Somehow we got from that to now, with drug ads a multibillion dollar business.  And, for me as a tv consumer, it is intolerably annoying --how many times during one tv program do we need to be informed of the benefits of Cialis?    But it's more serious than just annoying.  It has reached the danger zone -- in the U.S., that is.

Jonathan Cohn has written an important piece for Huffington Post on where things stand. 
"In fact, the U.S. is one of only two developed countries in the world that allow drug companies to advertise their products on television. (The other is New Zealand . . .) One study, from the Journal of General Internal Medicine, found that 57 percent of claims in drug ads were potentially misleading and another 10 percent were outright false. . . .

"Last year, the pharmaceutical industry spent $5.2 billion on ads promoting specific drugs—an increase of 16 percent over the previous year.
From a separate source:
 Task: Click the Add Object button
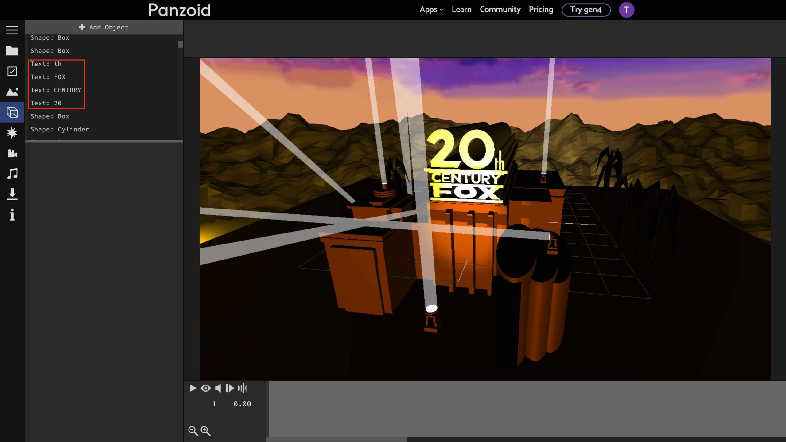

At a time when most other industries are spending less on television advertising, drug companies are spending more. They are also devising new forms of so-called direct-to-consumer outreach, like smartphone apps that consumers may not even realize are a form of marketing and that the FDA is still figuring out how to regulate. . . . 
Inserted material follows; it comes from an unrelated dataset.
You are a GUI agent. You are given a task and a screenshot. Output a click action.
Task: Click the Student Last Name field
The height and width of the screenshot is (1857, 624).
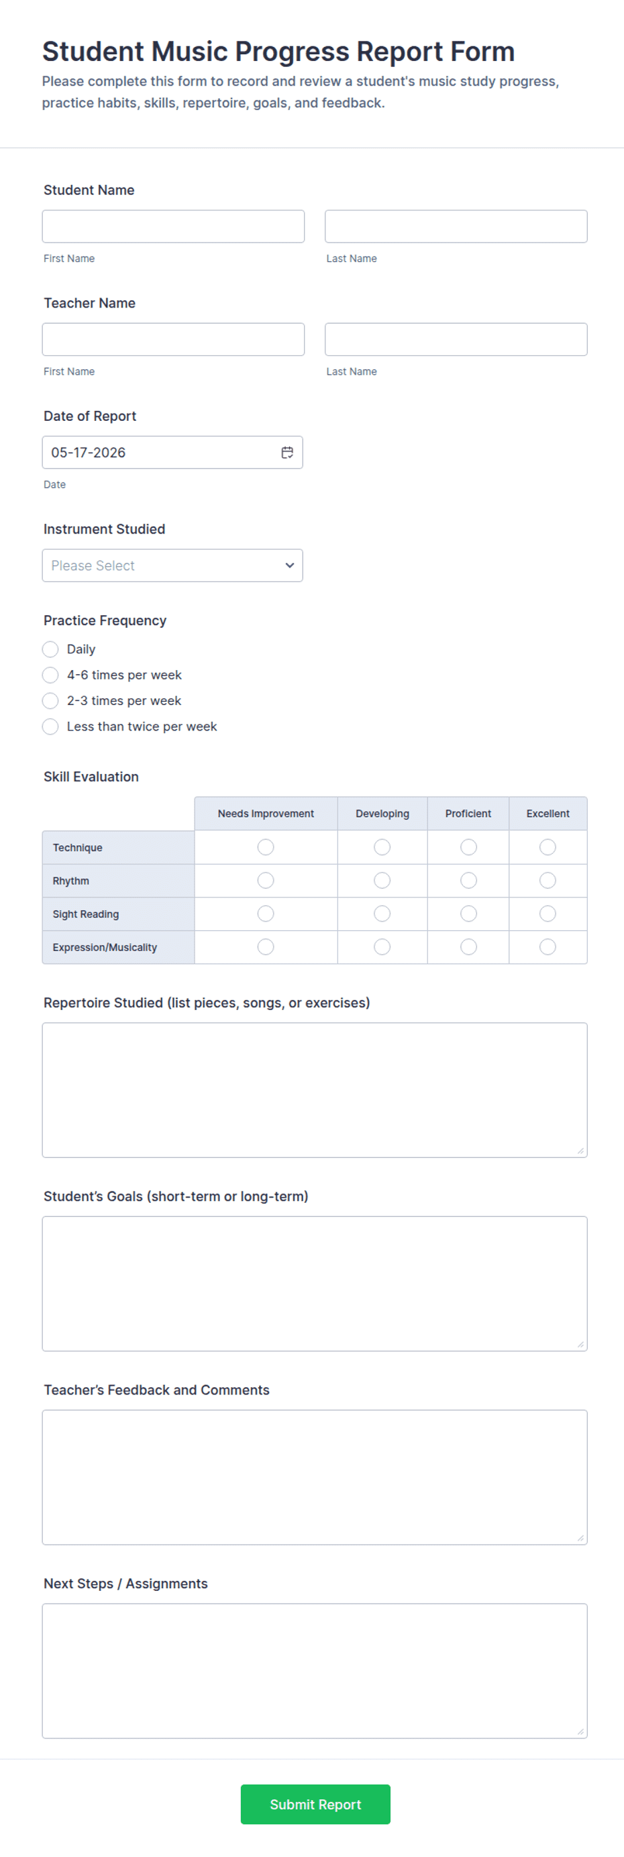(x=456, y=226)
"Concerns about direct advertisements of pharmaceutical products have become so acute that last November the American Medical Association called for an outright ban, saying that the practice was 'fueling escalating drug prices.'  Spending on prescription drugs already accounts for about one in every six dollars that go into medical care. . . .One of the reasons for the increase is the massive sum that manufacturers pour into advertising."
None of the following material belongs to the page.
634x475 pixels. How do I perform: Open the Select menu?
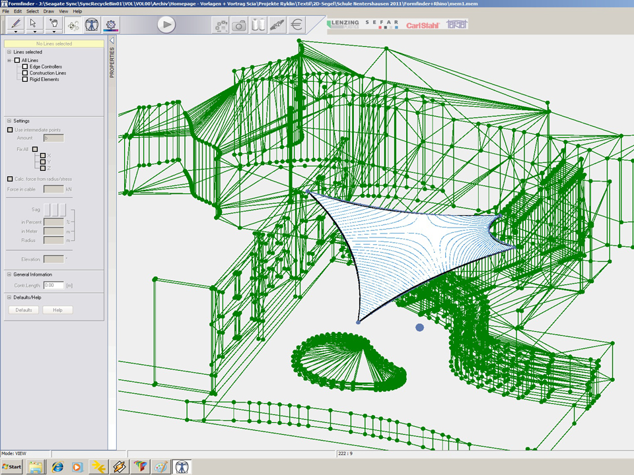pyautogui.click(x=32, y=11)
And then there is the much more serious ethical problem of the pharmaceutical industry pretending to supply reliable information, when in fact they are employing very skillful marketing techniques to create a demand.  Or they promise faster or better relief, then offer a slightly modified drug that is often minimally effective -- at much greater cost than existing remedies -- to a captive audience that has no way of evaluating the truth of their advertising.  Manipulating research data, the coercive influence of their money on academic studies, control over what gets published in scientific journals -- that's all part of the problem.

One current instance of this is Belsomra, a new sleeping medication marketed by Merck, which they tout as a completely new approach to insomnia -- and which they expect to generate more than $300 million in sales this year.  It seems that this does work at a different neurophysiological level than the standard Ambien and Lunesta, which Merck hopes to displace as the leading insomnia drugs.

But, according to information that Jonathan Cohn has unearthed from an academic scientist who reviewed Merck's research data for the FDA, all the hype conceals the fact that, in Merck's clinical trials, Belsomra is not really significantly better.   The company's own data -- in contrast to their advertising hype -- shows:
"People taking Belsomra fell asleep, on average, only six minutes sooner than people taking a placebo and stayed asleep for a mere 16 minutes longer."
And note:  this was in comparison to a placebo -- not to other insomnia drugs.  In addition, there were serious side effects: 
"Some test subjects experienced worrying side effects, like next-day drowsiness and temporary paralysis upon waking. For a number of people, these effects were so severe that the researchers halted their driving tests, fearing someone would get into an accident. Because of these safety concerns, the FDA ended up approving the drug at a lower starting dosage than the company had requesteda dosage so low that a Merck scientist admitted it was 'ineffective.'”
This is what Merck is presenting to an unsuspecting public as a "sea change" in insomnia treatment.

I think we need to take the drastic step of banning television advertising of pharmaceuticals -- like most other countries.   But, with Big Pharma's lobbyists on Capitol Hill, and the Supreme Court likely to rule in favor of the "free speech rights" of the business community, we may be stuck with it.    Remember, "corporations are people."  Thus saith the Roberts Court.

But there are intermediate steps that could be taken.   Hillary Clinton reportedly favors eliminating the tax deduction for advertising costs.    Bernie Sanders has even more radical plans for reforming health careI'm sure we'll hear more about this.   With the AMA calling for an outright ban on tv ads, it's going to be an ongoing discussion, one that we need to have.